Whilst this is always hypothetical, I tend to work on the basis on a top-category hotel costing £250 – what you would pay in New York, Paris or London inc tax. On that basis, an IHG Rewards Club point is worth about 0.5p based on a 50,000 point redemption for a room in an InterContinental in a major city.
IHG Rewards Club changed their pricing structure this year, increasing the cost of the 2-, 3- and 4-star chains (HI Express, Holiday Inn, Crowne Plaza) in big cities. These redemptions are now poor value compared with spending 50,000 points on an 5-star InterContinental, and has reduced the value you can get from your points.
On this basis, 2 points per £1 is equivalent to a 1% rebate on your spend. This is OK.
The 4 points per £1 on foreign spend is equivalent to 2% cashback, and is a very good deal. I have this card, and I have been trying to put £10,000 of foreign spend through it to trigger the free night voucher. I do not put domestic spending on the card.
Done this way, £10,000 of foreign currency spending gets you the free night voucher plus 40,000 points for your spend. This is (almost) enough for 2 nights at an InterContinental, which is a decent short break.
How does this compare to a cashback credit card?
There are currently no cashback cards on the market which offer a) a MasterCard or Visa, b) no annual fee and c) unlimited cashback. The best ‘pseudo cashback’ card is probably the House of Fraser MasterCard, which offers 1% of your spend in House of Fraser gift vouchers.
For an average spender, the card offers acceptable value, although you are paying an annual fee. For foreign spend, the Priority Club Black Visa is a good deal.
Other points to note
American Express Membership Rewards stopped being an IHG Rewards Club partner last year. This means that, if you need to top-off your IHG Rewards Club account to get to a suitable level for a redemption, the credit card may offer an easy way to get the points you need.
The Head for Points Verdict:
Score for the sign-up bonus – 8/10. This assumes you use the 40,000 points link I show you above.
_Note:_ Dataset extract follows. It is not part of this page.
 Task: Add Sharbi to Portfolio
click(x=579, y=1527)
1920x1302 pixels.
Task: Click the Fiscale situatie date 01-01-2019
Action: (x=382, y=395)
Score for on-going earning – 8/10. This assumes that you put a lot of foreign spend through the card and manage to trigger the free night voucher. For someone who was just planning to spend less than £10,000 per year (and so missed the voucher), I would rate it at 5/10.
(Disclaimer: Head for Points is a journalistic website. Nothing here should be construed as financial advice, and it is your own responsibility to ensure that any product is right for your circumstances. Recommendations are based primarily on the ability to earn miles and points and do not consider interest rates, service levels or any impact on your credit history.)